§ **Try it**: Copy every line below where the string "breadcrumb" is found.

§ **Data under study**:
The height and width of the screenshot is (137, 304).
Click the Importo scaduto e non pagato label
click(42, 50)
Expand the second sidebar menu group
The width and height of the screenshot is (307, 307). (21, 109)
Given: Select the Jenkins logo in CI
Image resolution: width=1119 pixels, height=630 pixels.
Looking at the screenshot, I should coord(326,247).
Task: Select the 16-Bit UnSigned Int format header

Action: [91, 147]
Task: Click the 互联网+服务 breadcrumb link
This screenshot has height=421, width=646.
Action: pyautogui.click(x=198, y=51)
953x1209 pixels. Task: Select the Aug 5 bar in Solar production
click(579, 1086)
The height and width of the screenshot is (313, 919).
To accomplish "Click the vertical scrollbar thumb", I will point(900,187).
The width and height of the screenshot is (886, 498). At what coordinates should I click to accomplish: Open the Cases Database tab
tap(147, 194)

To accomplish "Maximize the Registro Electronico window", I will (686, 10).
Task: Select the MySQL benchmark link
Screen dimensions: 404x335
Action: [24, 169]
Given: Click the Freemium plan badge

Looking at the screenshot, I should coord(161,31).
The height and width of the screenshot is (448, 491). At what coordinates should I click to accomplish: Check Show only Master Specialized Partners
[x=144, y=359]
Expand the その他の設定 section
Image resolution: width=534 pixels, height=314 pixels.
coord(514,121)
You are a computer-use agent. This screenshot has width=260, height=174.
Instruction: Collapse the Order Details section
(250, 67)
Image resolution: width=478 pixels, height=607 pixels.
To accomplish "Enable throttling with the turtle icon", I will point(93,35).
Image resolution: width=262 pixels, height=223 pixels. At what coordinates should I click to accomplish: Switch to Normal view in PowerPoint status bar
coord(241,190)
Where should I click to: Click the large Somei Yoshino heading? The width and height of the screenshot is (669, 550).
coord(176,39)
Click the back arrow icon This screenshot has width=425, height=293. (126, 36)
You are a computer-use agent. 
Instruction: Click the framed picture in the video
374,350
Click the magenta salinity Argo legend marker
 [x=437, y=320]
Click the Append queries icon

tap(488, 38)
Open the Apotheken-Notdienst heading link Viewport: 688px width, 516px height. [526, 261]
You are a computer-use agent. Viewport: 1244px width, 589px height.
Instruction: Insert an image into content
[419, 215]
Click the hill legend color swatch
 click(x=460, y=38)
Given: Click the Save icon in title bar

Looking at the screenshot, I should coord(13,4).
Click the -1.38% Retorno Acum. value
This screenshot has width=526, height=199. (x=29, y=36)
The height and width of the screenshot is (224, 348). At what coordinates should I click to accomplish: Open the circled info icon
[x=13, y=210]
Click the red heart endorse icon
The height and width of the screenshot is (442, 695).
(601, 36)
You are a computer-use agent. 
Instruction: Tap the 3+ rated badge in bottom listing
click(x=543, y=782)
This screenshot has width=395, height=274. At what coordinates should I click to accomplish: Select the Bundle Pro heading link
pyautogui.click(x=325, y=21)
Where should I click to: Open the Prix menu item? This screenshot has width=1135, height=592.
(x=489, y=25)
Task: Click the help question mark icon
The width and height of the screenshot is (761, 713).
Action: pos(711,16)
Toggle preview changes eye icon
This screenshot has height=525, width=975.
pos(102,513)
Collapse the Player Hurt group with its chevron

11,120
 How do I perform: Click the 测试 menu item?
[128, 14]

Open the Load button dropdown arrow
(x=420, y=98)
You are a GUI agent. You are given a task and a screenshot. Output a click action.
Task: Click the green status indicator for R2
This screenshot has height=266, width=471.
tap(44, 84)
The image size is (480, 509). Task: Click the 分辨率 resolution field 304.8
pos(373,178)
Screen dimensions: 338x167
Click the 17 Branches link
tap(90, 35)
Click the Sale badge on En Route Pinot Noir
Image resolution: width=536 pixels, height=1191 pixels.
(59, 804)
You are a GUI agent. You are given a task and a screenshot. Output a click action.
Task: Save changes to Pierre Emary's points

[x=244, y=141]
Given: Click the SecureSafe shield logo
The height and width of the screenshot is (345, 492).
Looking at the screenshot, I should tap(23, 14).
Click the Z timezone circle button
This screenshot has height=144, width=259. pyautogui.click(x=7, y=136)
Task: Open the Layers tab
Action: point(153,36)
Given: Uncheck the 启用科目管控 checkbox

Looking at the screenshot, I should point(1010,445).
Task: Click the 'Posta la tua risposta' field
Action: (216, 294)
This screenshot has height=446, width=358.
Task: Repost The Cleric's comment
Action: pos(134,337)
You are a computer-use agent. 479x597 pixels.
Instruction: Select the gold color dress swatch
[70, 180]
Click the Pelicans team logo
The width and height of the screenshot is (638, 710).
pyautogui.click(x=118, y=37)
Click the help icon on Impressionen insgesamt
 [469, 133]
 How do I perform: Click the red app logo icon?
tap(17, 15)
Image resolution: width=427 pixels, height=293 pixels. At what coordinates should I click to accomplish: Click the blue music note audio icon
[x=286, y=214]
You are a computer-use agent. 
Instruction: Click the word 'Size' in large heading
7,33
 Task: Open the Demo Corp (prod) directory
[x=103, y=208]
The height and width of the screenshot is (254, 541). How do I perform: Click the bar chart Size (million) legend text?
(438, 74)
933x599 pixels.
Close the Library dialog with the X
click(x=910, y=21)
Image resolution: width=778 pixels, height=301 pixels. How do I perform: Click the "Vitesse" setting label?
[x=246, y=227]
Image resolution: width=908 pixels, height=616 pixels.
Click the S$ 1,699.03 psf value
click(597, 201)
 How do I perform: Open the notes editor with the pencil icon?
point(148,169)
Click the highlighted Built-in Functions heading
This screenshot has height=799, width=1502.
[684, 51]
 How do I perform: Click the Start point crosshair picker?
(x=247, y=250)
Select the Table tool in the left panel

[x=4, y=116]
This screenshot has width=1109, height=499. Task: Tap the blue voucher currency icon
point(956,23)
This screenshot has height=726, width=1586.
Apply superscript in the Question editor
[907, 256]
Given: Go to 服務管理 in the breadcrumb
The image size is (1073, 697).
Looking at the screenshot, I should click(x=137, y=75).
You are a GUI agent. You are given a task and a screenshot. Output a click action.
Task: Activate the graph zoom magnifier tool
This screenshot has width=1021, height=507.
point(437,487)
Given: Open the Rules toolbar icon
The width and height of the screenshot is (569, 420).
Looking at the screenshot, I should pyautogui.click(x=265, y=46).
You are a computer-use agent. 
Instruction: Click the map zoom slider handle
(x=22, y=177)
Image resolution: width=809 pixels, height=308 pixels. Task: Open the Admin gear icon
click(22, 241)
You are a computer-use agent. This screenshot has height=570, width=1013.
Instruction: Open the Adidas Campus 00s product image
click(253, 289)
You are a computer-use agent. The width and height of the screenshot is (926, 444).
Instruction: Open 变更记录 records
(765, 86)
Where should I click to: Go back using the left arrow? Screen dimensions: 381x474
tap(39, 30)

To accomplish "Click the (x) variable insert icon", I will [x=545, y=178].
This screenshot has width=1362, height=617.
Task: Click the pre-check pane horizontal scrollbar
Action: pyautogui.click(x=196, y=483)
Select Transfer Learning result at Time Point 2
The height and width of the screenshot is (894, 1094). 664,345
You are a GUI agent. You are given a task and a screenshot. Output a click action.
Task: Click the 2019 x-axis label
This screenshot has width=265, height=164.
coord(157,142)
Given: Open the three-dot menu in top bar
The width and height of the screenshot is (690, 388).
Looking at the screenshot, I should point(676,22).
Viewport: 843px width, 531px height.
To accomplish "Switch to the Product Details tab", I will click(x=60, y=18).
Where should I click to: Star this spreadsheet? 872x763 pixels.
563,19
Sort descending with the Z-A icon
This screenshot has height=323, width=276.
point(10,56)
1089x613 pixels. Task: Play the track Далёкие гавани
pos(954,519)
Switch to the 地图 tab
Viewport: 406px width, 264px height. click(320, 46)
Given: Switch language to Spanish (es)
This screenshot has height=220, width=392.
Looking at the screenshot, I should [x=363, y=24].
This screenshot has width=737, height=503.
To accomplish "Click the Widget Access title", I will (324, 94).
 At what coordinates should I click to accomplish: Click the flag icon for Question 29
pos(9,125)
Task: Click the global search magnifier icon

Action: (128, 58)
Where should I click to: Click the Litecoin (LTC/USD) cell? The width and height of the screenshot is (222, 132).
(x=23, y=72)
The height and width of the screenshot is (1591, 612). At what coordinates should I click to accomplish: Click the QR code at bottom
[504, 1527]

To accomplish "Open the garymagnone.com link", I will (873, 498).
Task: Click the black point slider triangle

§ **Solution below**:
Task: Click the 互联网+服务 breadcrumb link
Given: Go to 服務管理 in the breadcrumb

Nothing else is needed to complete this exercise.